Frutteti: un patrimonio di cultura, agro e biodiversità
I frutteti e le vecchie varietà di frutta saranno oggetto di una conferenza al Museo di Scienze Naturali dell’Alto Adige il 15 maggio
Una volta esistevano diverse migliaia di varietà di mele e pere; a seconda del luogo, del clima, del terreno e delle esigenze idriche, si piantavano determinate varietà e si selezionavano per il sapore, il tempo di maturazione, l'idoneità all'uso e la conservabilità. Per mantenere gli alberi in salute, fino agli anni Settanta del XIX secolo si prestava attenzione alla resistenza alle malattie, alla diversità delle varietà all'interno della piantagione e alla potatura.
A partire dagli anni Venti e Trenta del Novecento, in Europa invece è iniziata l'industrializzazione della frutticoltura sul modello americano: si è sviluppata la coltivazione a piantagione con alberi a bassa crescita; senza agenti inorganici o chimico-sintetici, questa coltivazione, ridotta a poche varietà, non produce alcun bene commerciabile standardizzato. Le esigenze come il cambiamento climatico richiedono adattamenti; la frutta antica riserva un ampio patrimonio genetico e già per questo è necessario tenere gli alberi fruttiferi delle specie antiche in coltura.
Questo tema e i vecchi frutteti, che grazie ai loro alberi secolari presentano un livello di biodiversità molto elevato come pochi altri habitat in Europa, saranno oggetto della conferenza «Frutteti: un patrimonio di cultura, agrobiodiversità e biodiversità» con Mattia Omezzolli, giovedì 15 maggio alle ore 18 al Museo di Scienze Naturali.
Il biologo e titolare di un vivaio e di un'arboricoltura di Riva del Garda conserva vecchie varietà di mele, pere, mele cotogne, prugne, ciliegie e frutti di bosco spiegherà perché lo fa, com’è possibile ottenere una maggiore biodiversità e mantenere l'agrobiodiversità.
La conferenza si terrà nell’ambito della rassegna «Stare a galla. Agricoltura e società» sulla situazione dell'agricoltura da una prospettiva storica ed etnologica, organizzata dal Centro di storia regionale, dal Museo di Scienze Naturali dell'Alto Adige, dalla Libera Università di Bolzano, da Storia e Regione e dall’Associazione degli Etnologi dell'Alto Adige. L’ingresso è gratuito.

**RIGHE RIPORTATE:**
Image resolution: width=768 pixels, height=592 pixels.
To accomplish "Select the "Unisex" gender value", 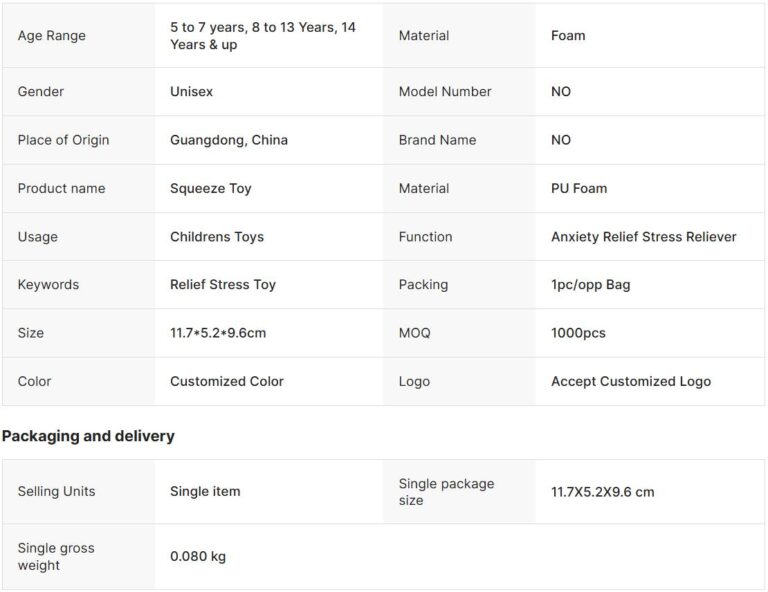I will 191,92.
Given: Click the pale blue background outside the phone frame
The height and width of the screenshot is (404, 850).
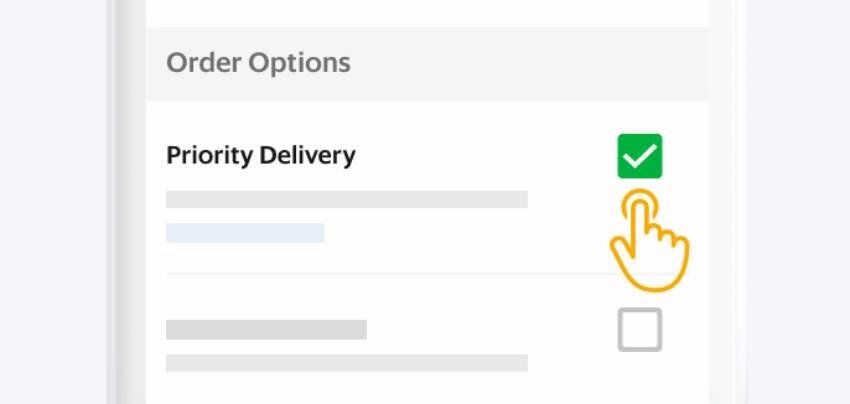Looking at the screenshot, I should tap(53, 202).
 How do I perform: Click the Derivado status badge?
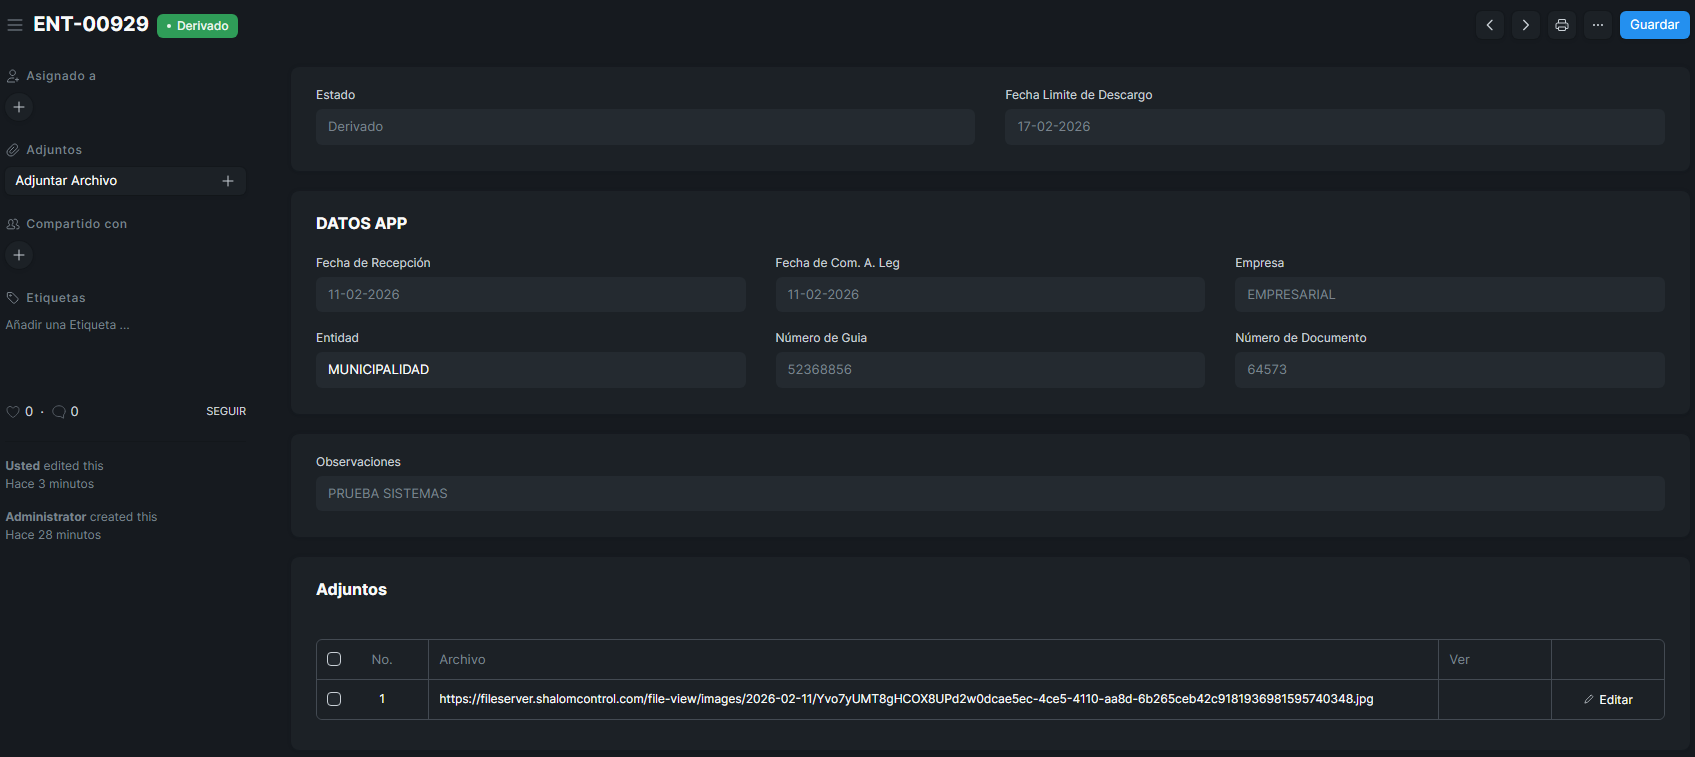[197, 26]
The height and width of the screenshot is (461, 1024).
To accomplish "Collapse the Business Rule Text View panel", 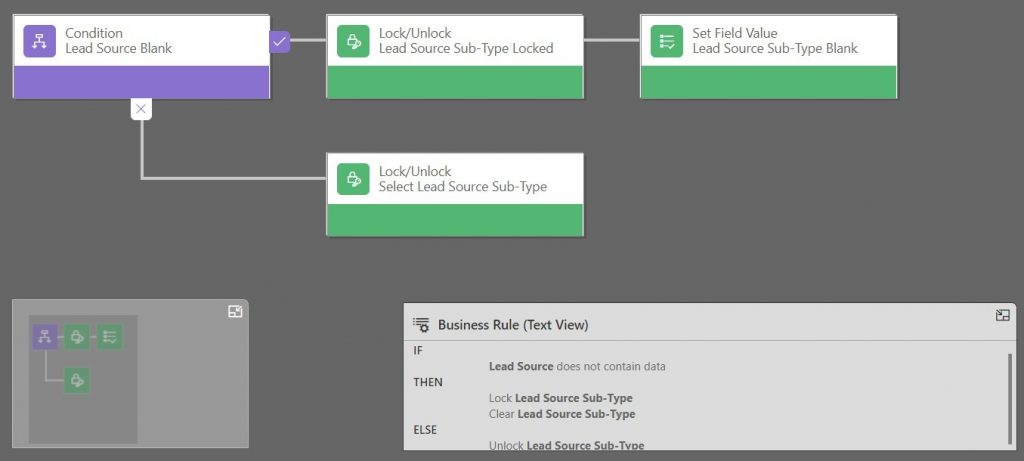I will pos(1002,316).
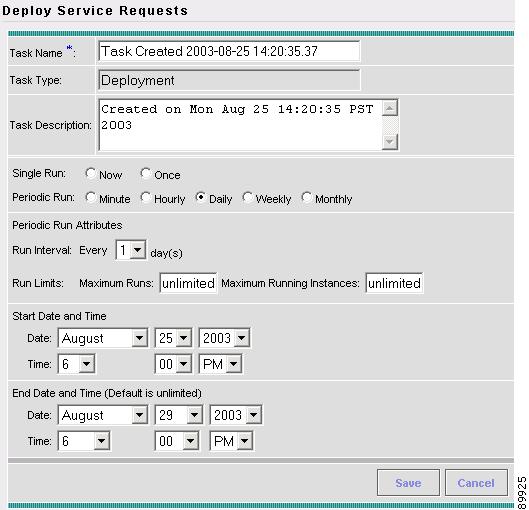Viewport: 529px width, 510px height.
Task: Open the Run Interval days dropdown
Action: [131, 250]
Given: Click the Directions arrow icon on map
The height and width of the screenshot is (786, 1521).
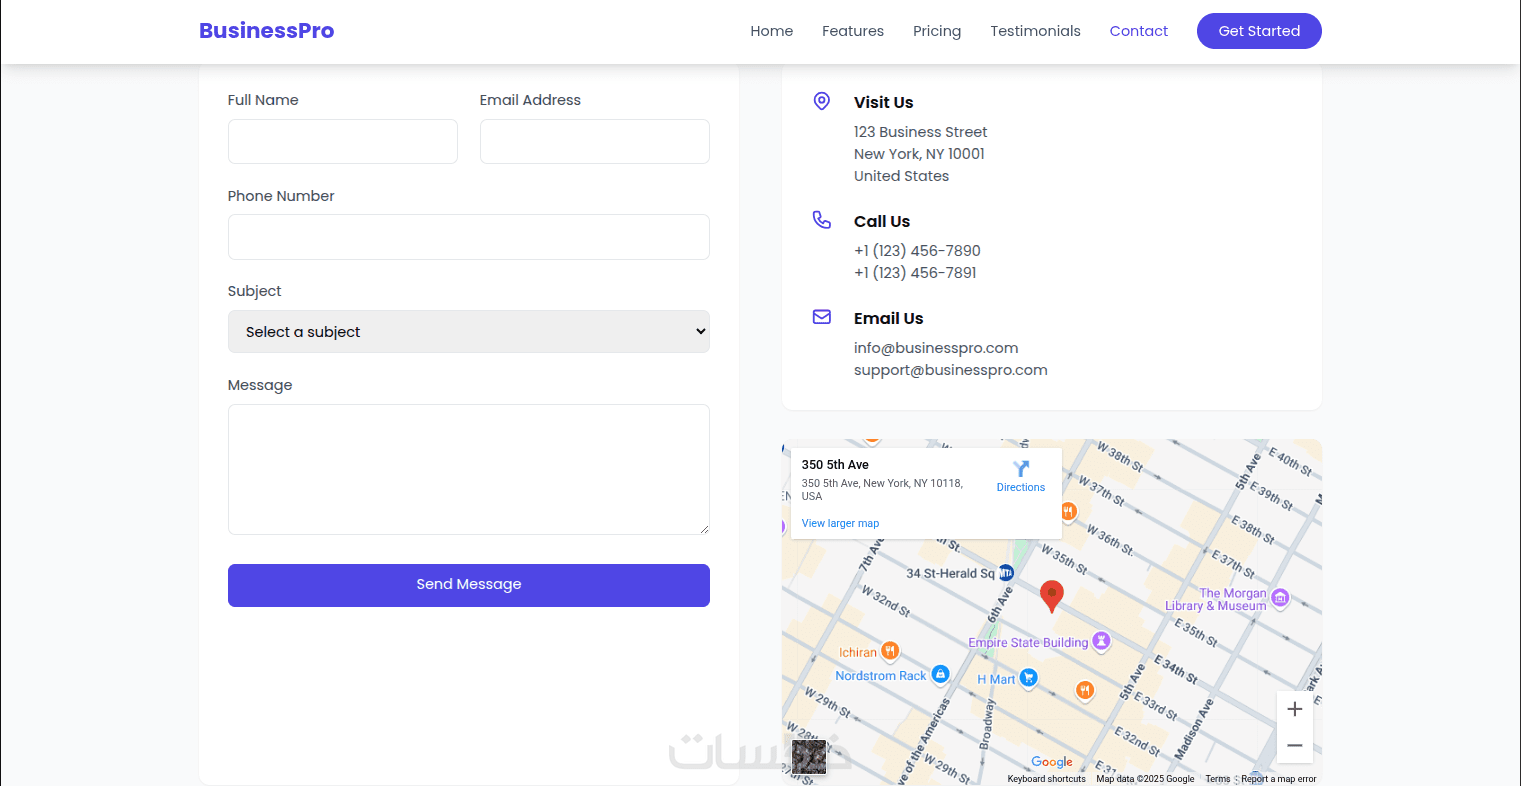Looking at the screenshot, I should (x=1020, y=469).
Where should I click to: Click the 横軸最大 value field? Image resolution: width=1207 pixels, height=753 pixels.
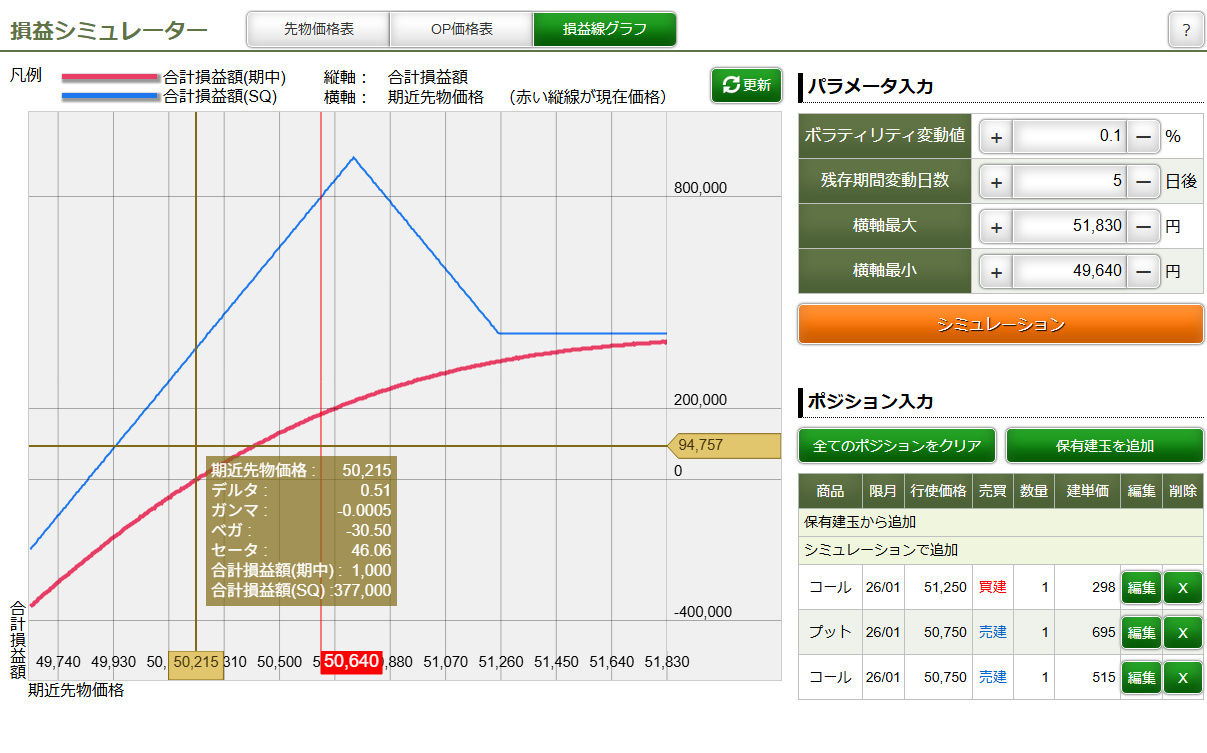coord(1069,226)
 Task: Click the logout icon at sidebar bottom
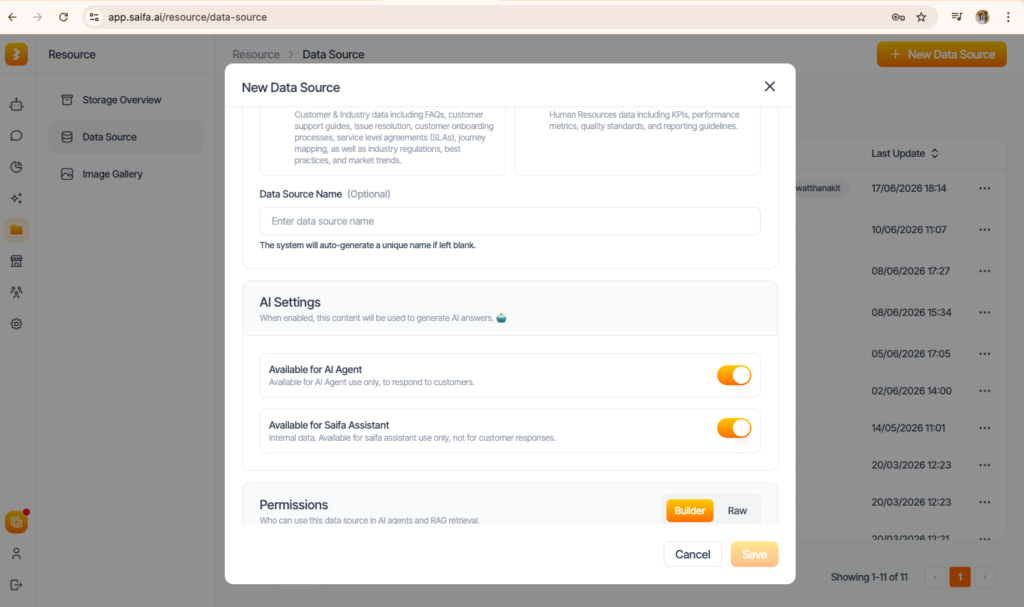coord(16,585)
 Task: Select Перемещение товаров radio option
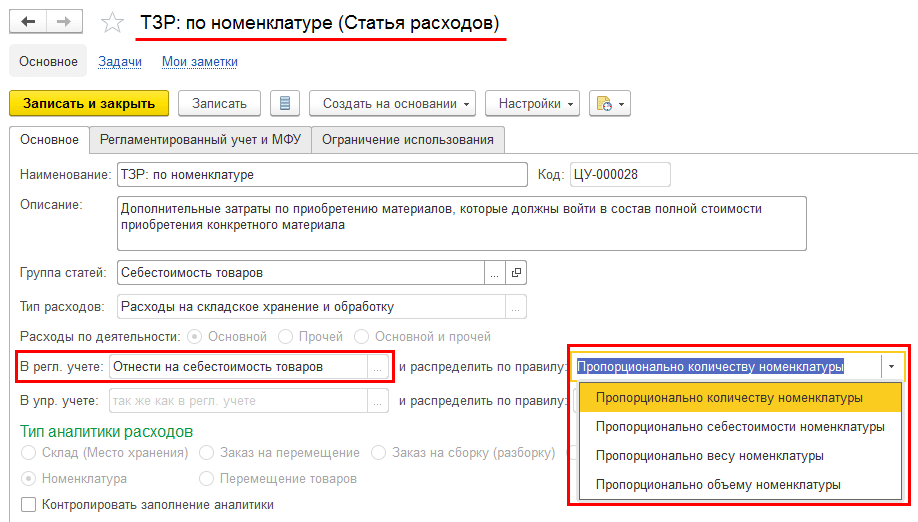(x=206, y=479)
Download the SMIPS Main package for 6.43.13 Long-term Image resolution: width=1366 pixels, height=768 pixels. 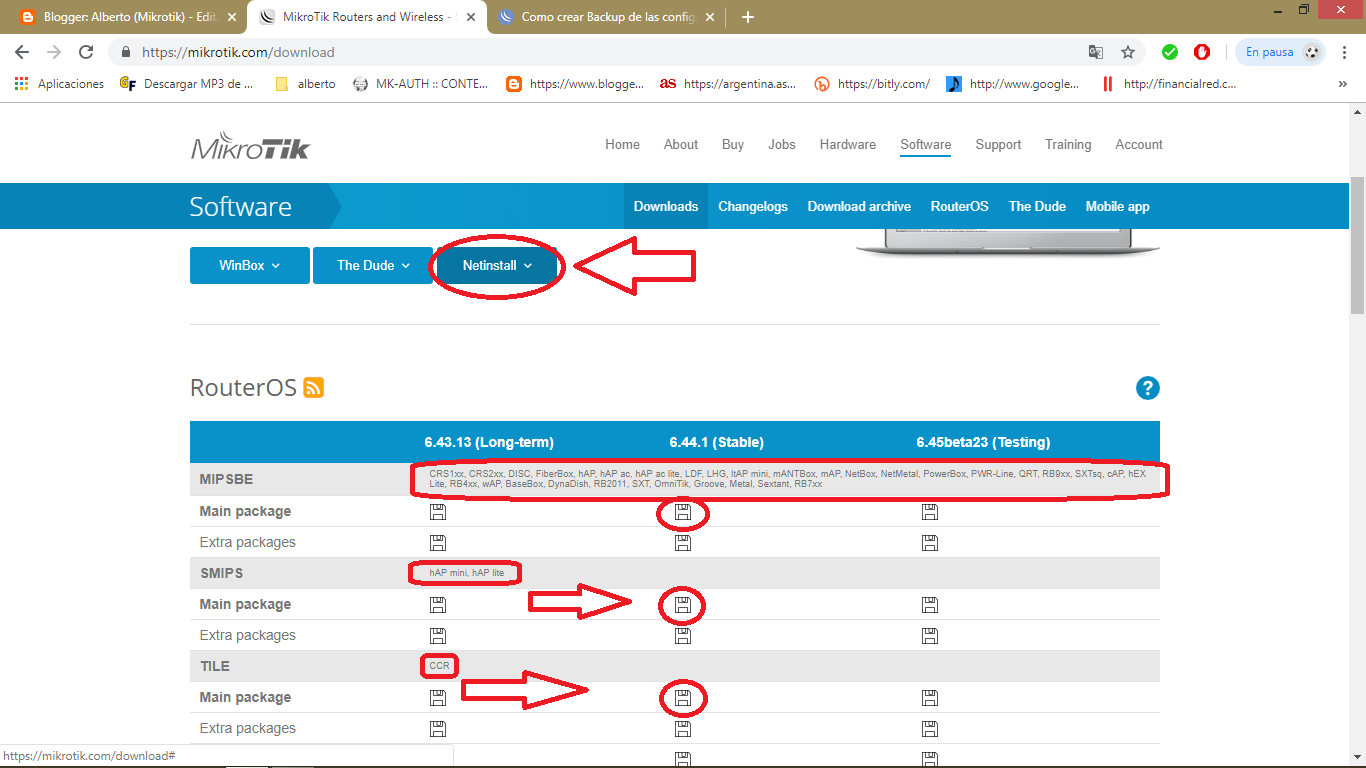click(438, 604)
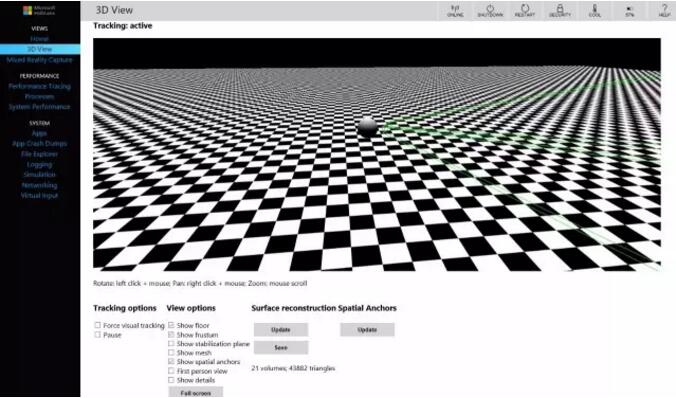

**COMPITI DA SVOLGERE:**
**1.** Traduci in inglese questa frase del testo sui frutteti: «Le esigenze come il cambiamento climatico richiedono adattamenti; la frutta antica riserva un ampio patrimonio genetico e già per questo è necessario tenere gli alberi fruttiferi delle specie antiche in coltura.»
**2.** Secondo il testo sui frutteti, in che giorno e a che ora si terrà la conferenza con Mattia Omezzolli?
Le righe non hanno alcun legame con il testo sui frutteti.

**RISPOSTE PER COMPITO:**
**1.** Needs such as climate change require adaptations; old fruit holds a broad genetic heritage, and for this reason alone it is necessary to keep fruit trees of old species in cultivation.

**2.** Giovedì 15 maggio alle ore 18.